▶ [What to work on]: Copy the data word for word, starting at the line that contains "Where should I" and ending with the last line of the data, and leave the pictures out of your copy.

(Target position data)
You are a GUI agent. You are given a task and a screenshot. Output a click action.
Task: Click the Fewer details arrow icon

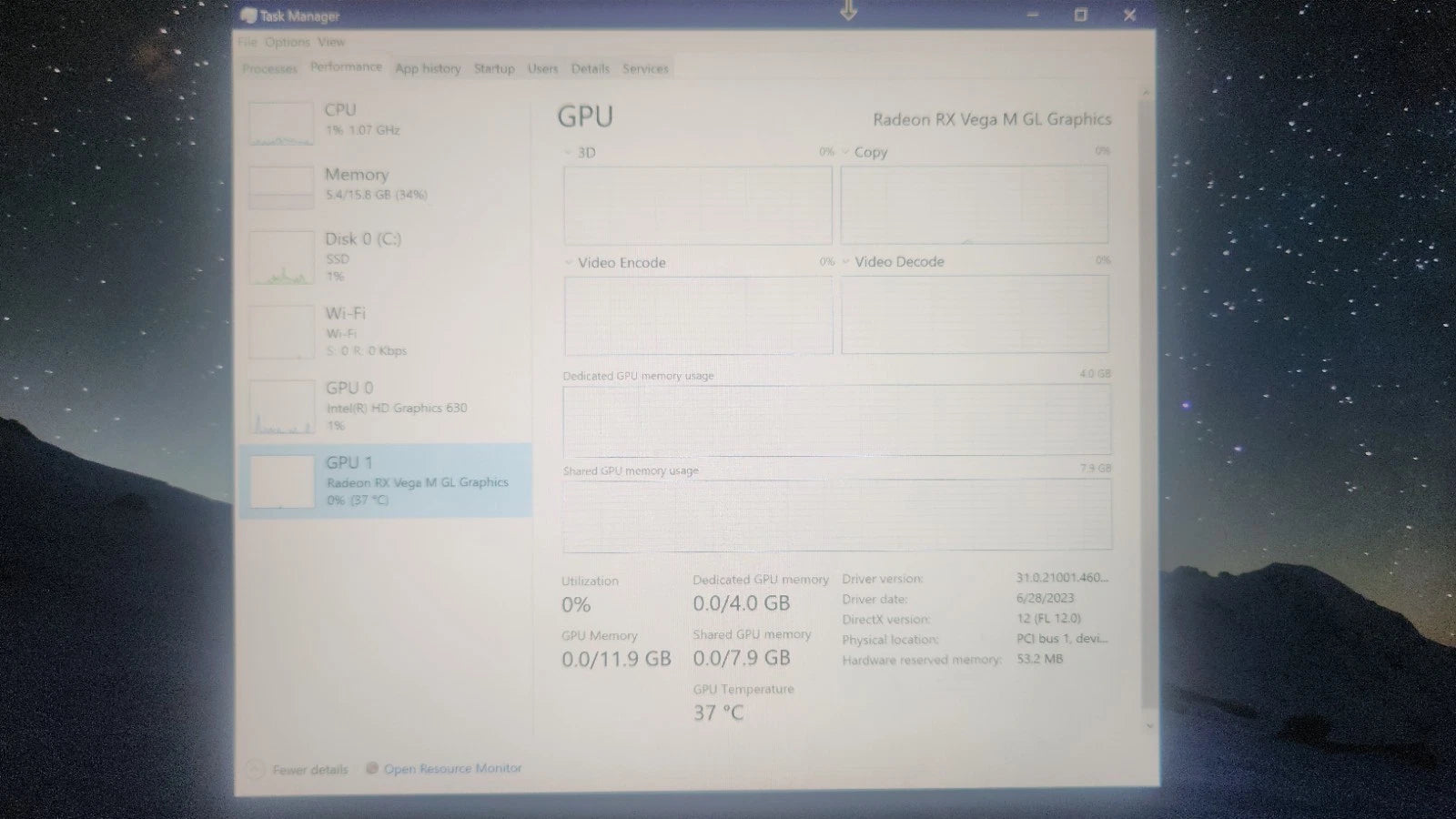(x=256, y=769)
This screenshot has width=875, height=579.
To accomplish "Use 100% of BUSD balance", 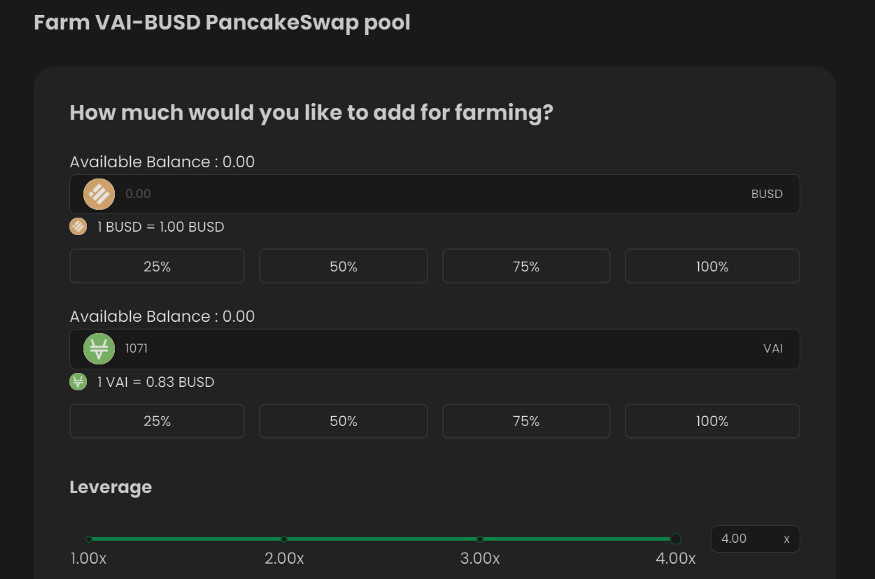I will pos(712,266).
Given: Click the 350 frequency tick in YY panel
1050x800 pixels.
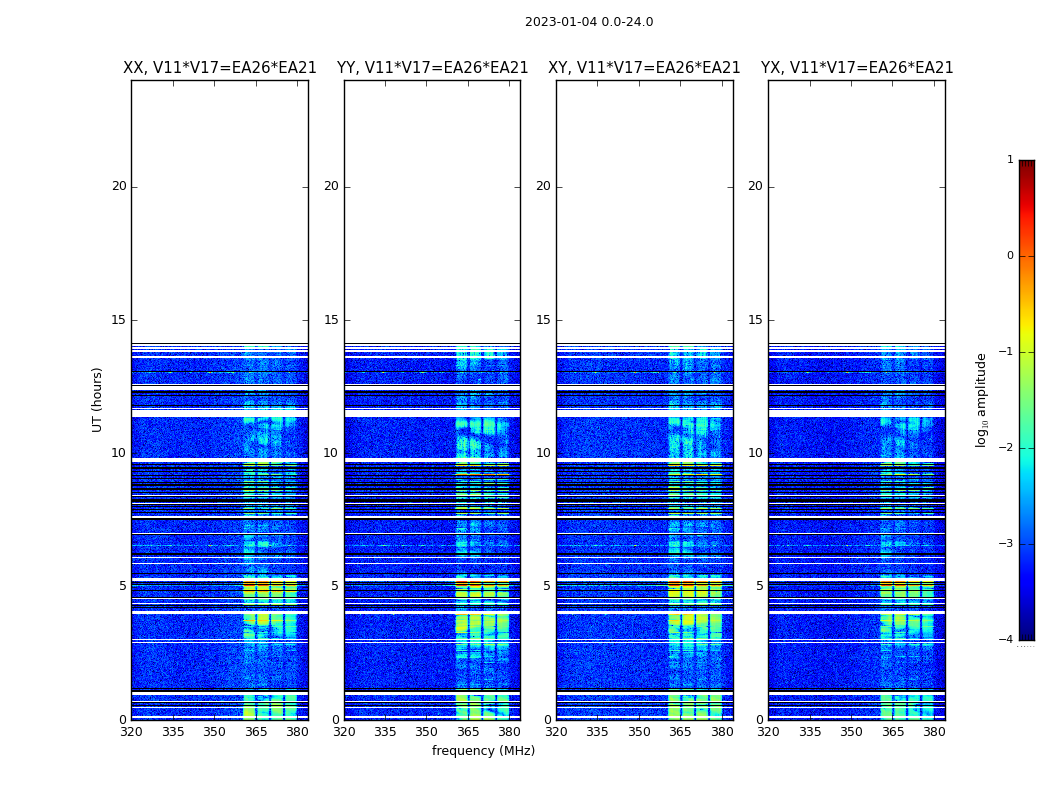Looking at the screenshot, I should tap(427, 732).
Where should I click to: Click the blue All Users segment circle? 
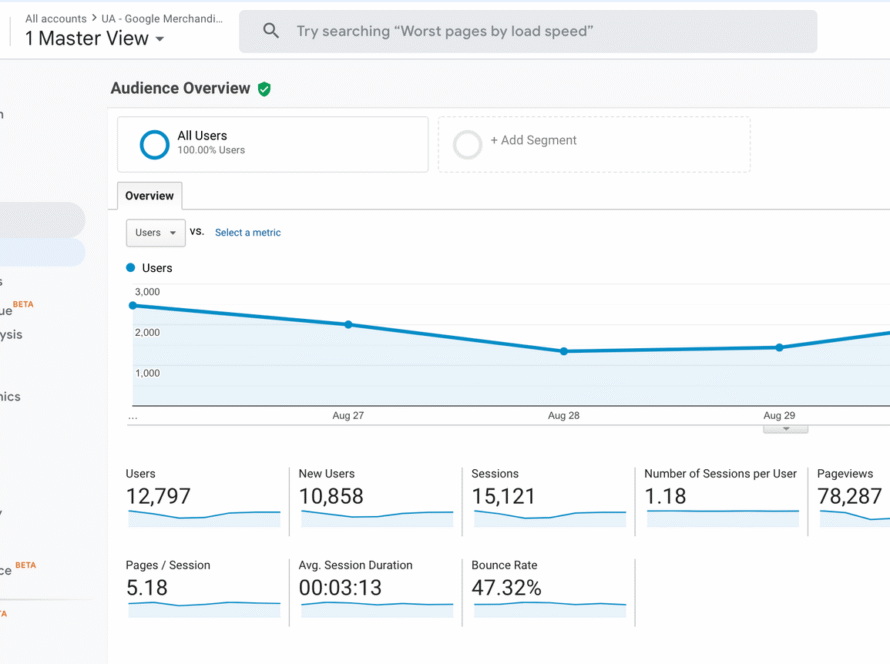pyautogui.click(x=154, y=145)
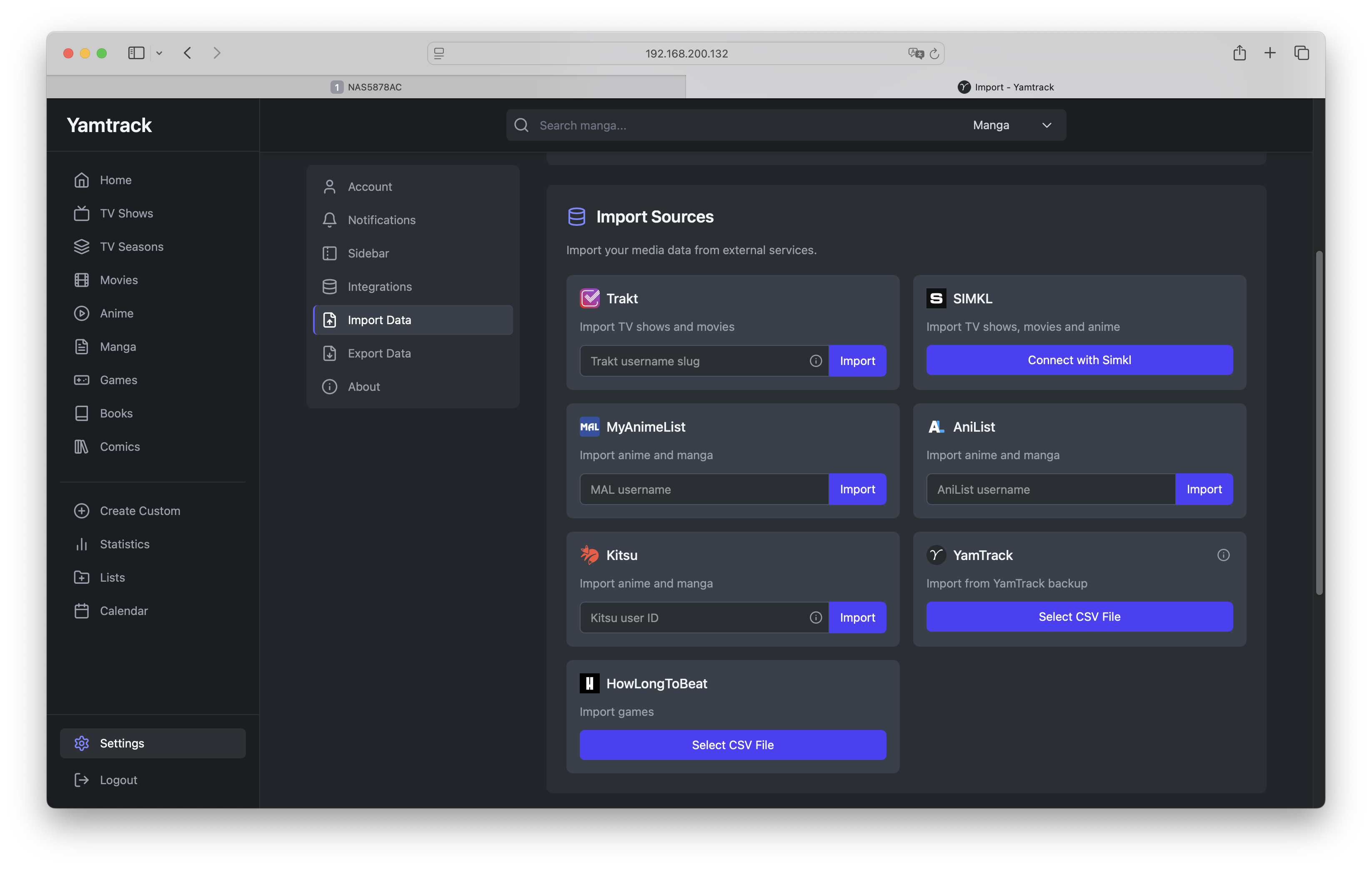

▶ [Response below]:
Where should I click to: Click the blue All Users segment circle? 
pyautogui.click(x=154, y=145)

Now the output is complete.